Work item
Please print every record that follows, keeping each one exactly as it is.

################

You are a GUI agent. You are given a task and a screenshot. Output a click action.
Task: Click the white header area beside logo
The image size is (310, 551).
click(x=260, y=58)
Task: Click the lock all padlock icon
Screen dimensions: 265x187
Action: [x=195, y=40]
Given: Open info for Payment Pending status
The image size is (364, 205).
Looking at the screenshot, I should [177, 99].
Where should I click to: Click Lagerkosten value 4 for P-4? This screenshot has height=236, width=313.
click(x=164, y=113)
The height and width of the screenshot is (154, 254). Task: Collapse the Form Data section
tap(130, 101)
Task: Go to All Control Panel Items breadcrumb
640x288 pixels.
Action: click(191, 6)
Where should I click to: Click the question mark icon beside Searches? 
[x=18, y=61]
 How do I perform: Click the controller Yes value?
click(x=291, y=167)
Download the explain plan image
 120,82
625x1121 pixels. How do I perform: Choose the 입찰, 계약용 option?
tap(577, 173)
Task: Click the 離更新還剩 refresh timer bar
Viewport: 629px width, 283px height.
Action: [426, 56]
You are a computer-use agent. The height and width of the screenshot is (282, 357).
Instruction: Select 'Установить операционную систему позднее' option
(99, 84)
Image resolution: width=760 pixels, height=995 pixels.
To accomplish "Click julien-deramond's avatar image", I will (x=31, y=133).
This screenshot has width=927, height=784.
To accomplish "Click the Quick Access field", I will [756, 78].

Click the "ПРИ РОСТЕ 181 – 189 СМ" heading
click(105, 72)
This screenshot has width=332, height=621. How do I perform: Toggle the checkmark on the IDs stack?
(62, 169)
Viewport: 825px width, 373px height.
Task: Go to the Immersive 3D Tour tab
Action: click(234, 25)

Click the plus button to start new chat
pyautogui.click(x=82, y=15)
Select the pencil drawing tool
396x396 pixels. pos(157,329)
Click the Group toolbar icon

################

Response box
You are a GUI agent. You are given a task and a screenshot. Output a click action.
Task: Click the white header area beside logo
The image size is (310, 551).
click(x=260, y=58)
Task: Click the lock all padlock icon
Screen dimensions: 265x187
Action: [x=195, y=40]
Given: Open info for Payment Pending status
The image size is (364, 205).
Looking at the screenshot, I should [177, 99].
Where should I click to: Click Lagerkosten value 4 for P-4? This screenshot has height=236, width=313.
click(x=164, y=113)
The height and width of the screenshot is (154, 254). Task: Collapse the Form Data section
tap(130, 101)
Task: Go to All Control Panel Items breadcrumb
640x288 pixels.
Action: click(191, 6)
Where should I click to: Click the question mark icon beside Searches? 
[x=18, y=61]
 How do I perform: Click the controller Yes value?
click(x=291, y=167)
Download the explain plan image
 120,82
625x1121 pixels. How do I perform: Choose the 입찰, 계약용 option?
tap(577, 173)
Task: Click the 離更新還剩 refresh timer bar
Viewport: 629px width, 283px height.
Action: [426, 56]
You are a computer-use agent. The height and width of the screenshot is (282, 357).
Instruction: Select 'Установить операционную систему позднее' option
(99, 84)
Image resolution: width=760 pixels, height=995 pixels.
To accomplish "Click julien-deramond's avatar image", I will (x=31, y=133).
This screenshot has width=927, height=784.
To accomplish "Click the Quick Access field", I will [756, 78].

Click the "ПРИ РОСТЕ 181 – 189 СМ" heading
click(105, 72)
This screenshot has width=332, height=621. How do I perform: Toggle the checkmark on the IDs stack?
(62, 169)
Viewport: 825px width, 373px height.
Task: Go to the Immersive 3D Tour tab
Action: click(234, 25)

Click the plus button to start new chat
pyautogui.click(x=82, y=15)
Select the pencil drawing tool
396x396 pixels. pos(157,329)
Click the Group toolbar icon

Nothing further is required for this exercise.